News
Per la Cina niente oro, per il quarto mese consecutivo. Mosca insiste
Anche per il mese di agosto la Banca Popolare Cinese – la banca centrale di Pechino – non ha aggiunto oro alle sue riserve. È il quarto mese consecutivo di stop agli acquisti, dopo che per diciotto mesi la Repubblica Popolare aveva continuato ad accumularne. La questione è probabilmente attinente ai prezzi dell’oro, che sono ai massimi, e che stanno limitando la domanda da parte delle banche centrali, per quanto altrove (vedi Mosca) si continui a puntare sull’oro per il rafforzamento delle riserve.
Gli acquisti di oro da parte della banca centrale cinese – durati 18 mesi consecutivi – erano stati utilizzati anche come chiave di lettura del particolare momento economico e geopolitico che si è sviluppato nel corso degli ultimi 2 anni. In diversi avevano interpretato infatti gli acquisti della Cina come una volontà di ridurre esposizione (e dunque dipendenza) dai bond USA e in ultimo dal dollaro. Una lettura che fa spesso da incastro ad una più complessa teoria che vorrebbe la rapida dedollarizzazione dei paesi che non sono perfettamente allineati con Washington.
L’oro corre, la Cina meno
L’oro sta vivendo un anno di grazia, complici anche le importanti tensioni geopolitiche, in questo 2024. Ha più volte superato i suoi massimi e almeno per i mesi scorsi ha potuto continuare a crescere anche in virtù degli acquisti da parte di diverse delle principali banche centrali mondiali.
Il prezzo particolarmente alto, anche in termini assoluti, sembrerebbe però aver spinto al ripensamento le autorità monetarie di Pechino, che per il quarto mese consecutivo hanno deciso di passare la mano e non aggiungere neanche un’oncia d’oro alle comunque importanti riserve auree della Banca Popolare Cinese.

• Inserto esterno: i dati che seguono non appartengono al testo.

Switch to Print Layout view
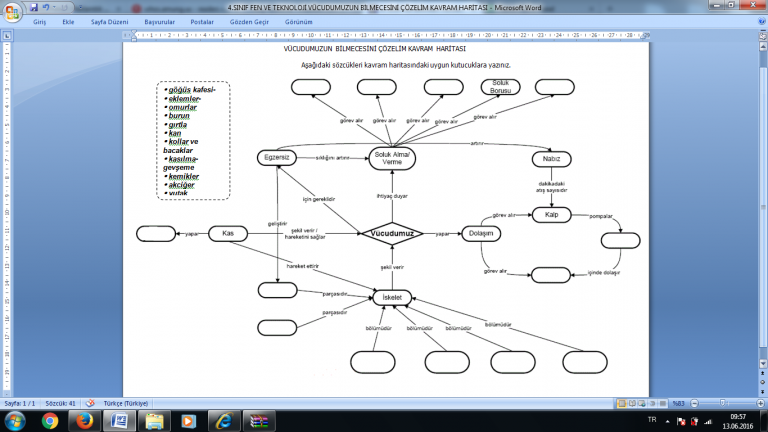768x432 pixels. pyautogui.click(x=621, y=402)
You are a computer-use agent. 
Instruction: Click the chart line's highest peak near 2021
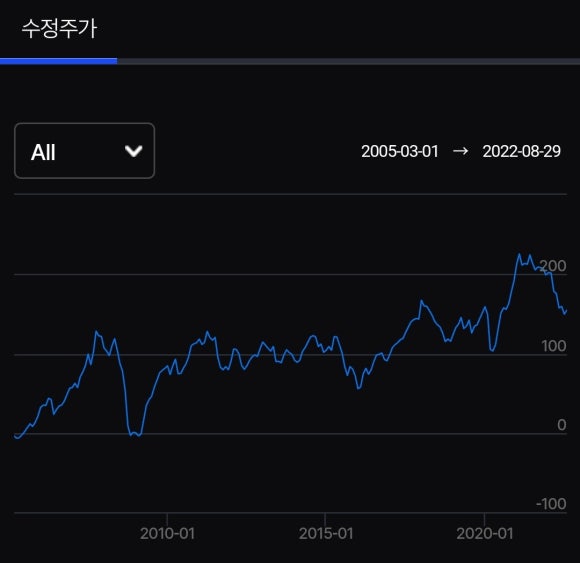point(519,254)
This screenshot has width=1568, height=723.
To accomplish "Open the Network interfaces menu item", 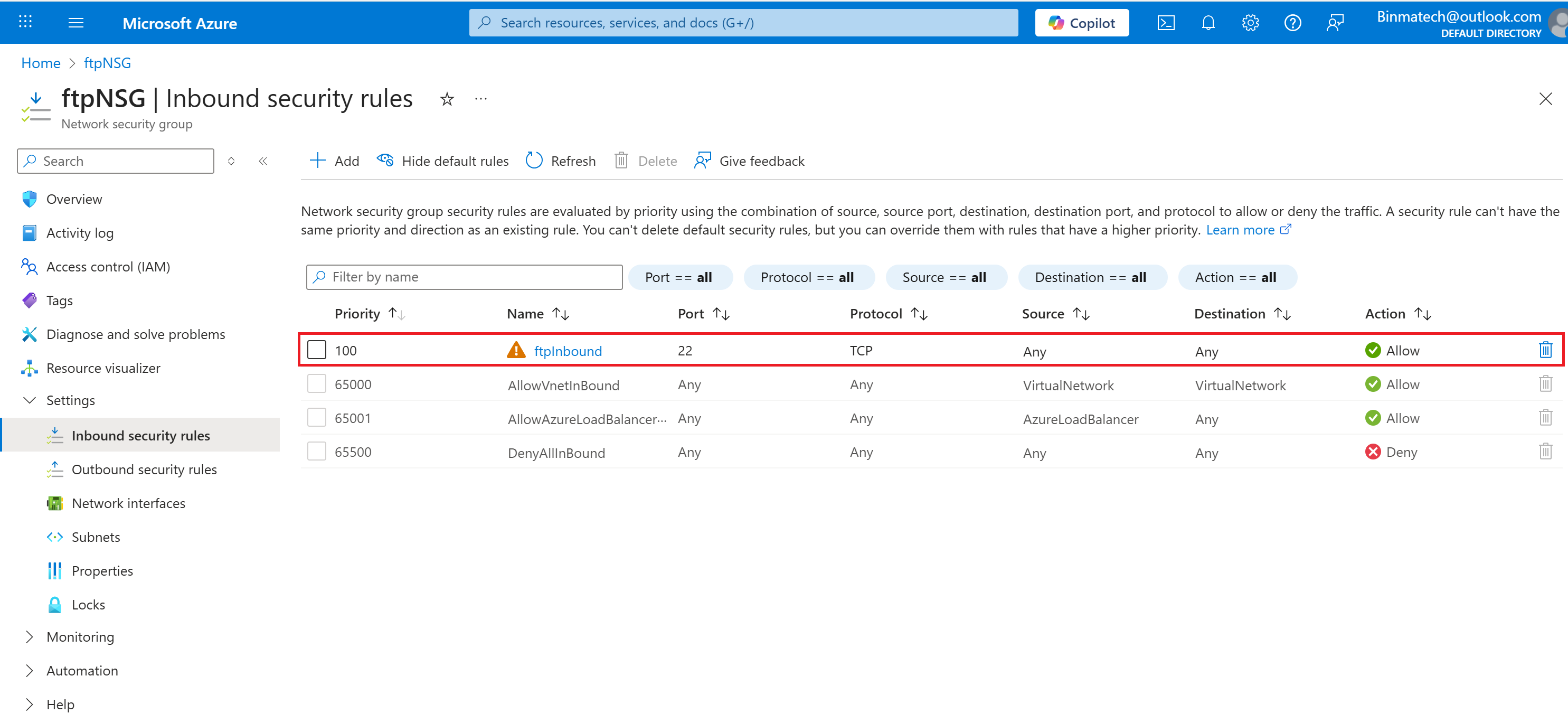I will (x=128, y=504).
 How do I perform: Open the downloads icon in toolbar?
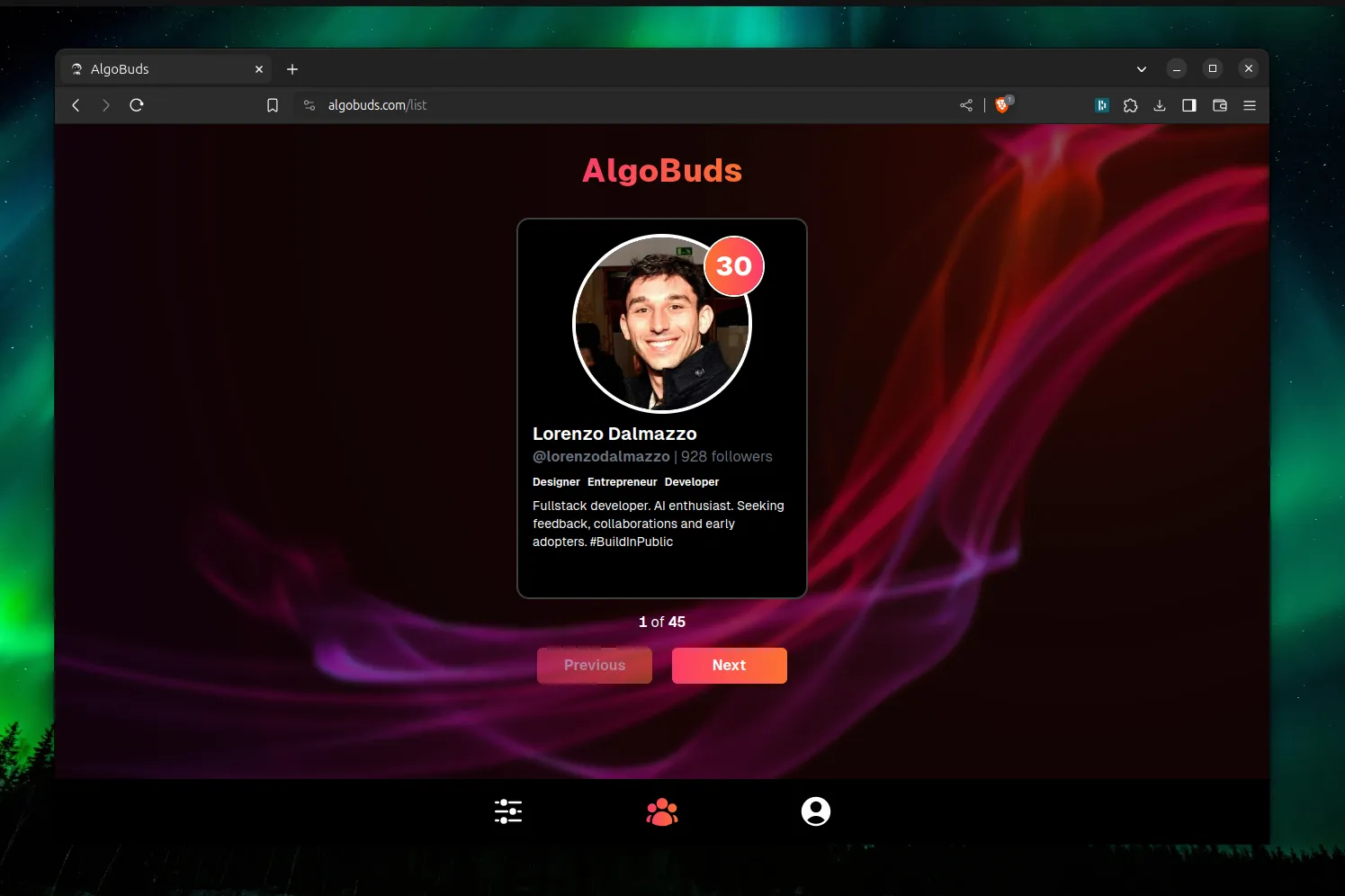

Per chi sposa la teoria della dedollarizzazione senza se, senza ma e da condurre nel modo più rapido possibile, un duro colpo. Per gli altri, ordinaria amministrazione, con decisioni che sembrano essere condizionate più dai prezzi che da ripensamenti di carattere politico.
Mosca fa diversamente
Diversa la situazione a Mosca, dove rispetto al mese precedente gli acquisti d’oro sono aumentati di oltre il 600%, fermandosi comunque su cifre contenute intorno agli 8 miliardi di rubli, circa 80 milioni di euro e che avvicina, per quanto lentamente, Mosca a Parigi e Roma, che la precedono per circa 100 tonnellate.
Dietro la scelta di Mosca ci sarebbero anche questioni di carattere geopolitico, anche relative al sequestro di asset russi da parte del blocco occidentale in seguito all’invasione dell’Ucraina – e ad ulteriori sanzioni, sulla cui efficacia però c’è ormai più di qualche dubbio.
Sono in realtà diversi i paesi che negli ultimi mesi hanno incrementato le loro riserve auree: Cina, per quanto abbia interrotto gli acquisti negli ultimi 4 mesi, India, ma anche Turchia, Polonia.
Se la questione diventerà di interesse geopolitico o meno, sarà una considerazione che però si potrà fare soltanto tra qualche mese. La discussione è anche inquinata da proclami politici – come quelli di una supposta valuta all’interno dei BRICS – che però il momento però sembrerebbero più appartenere alla categoria del wishful thinking che alla seria discussione su ciò che potrà essere. L’oro – comunque – rimarrà al centro di queste narrative e, con ogni probabilità, al centro degli interessi delle banche centrali. Prezzo permettendo.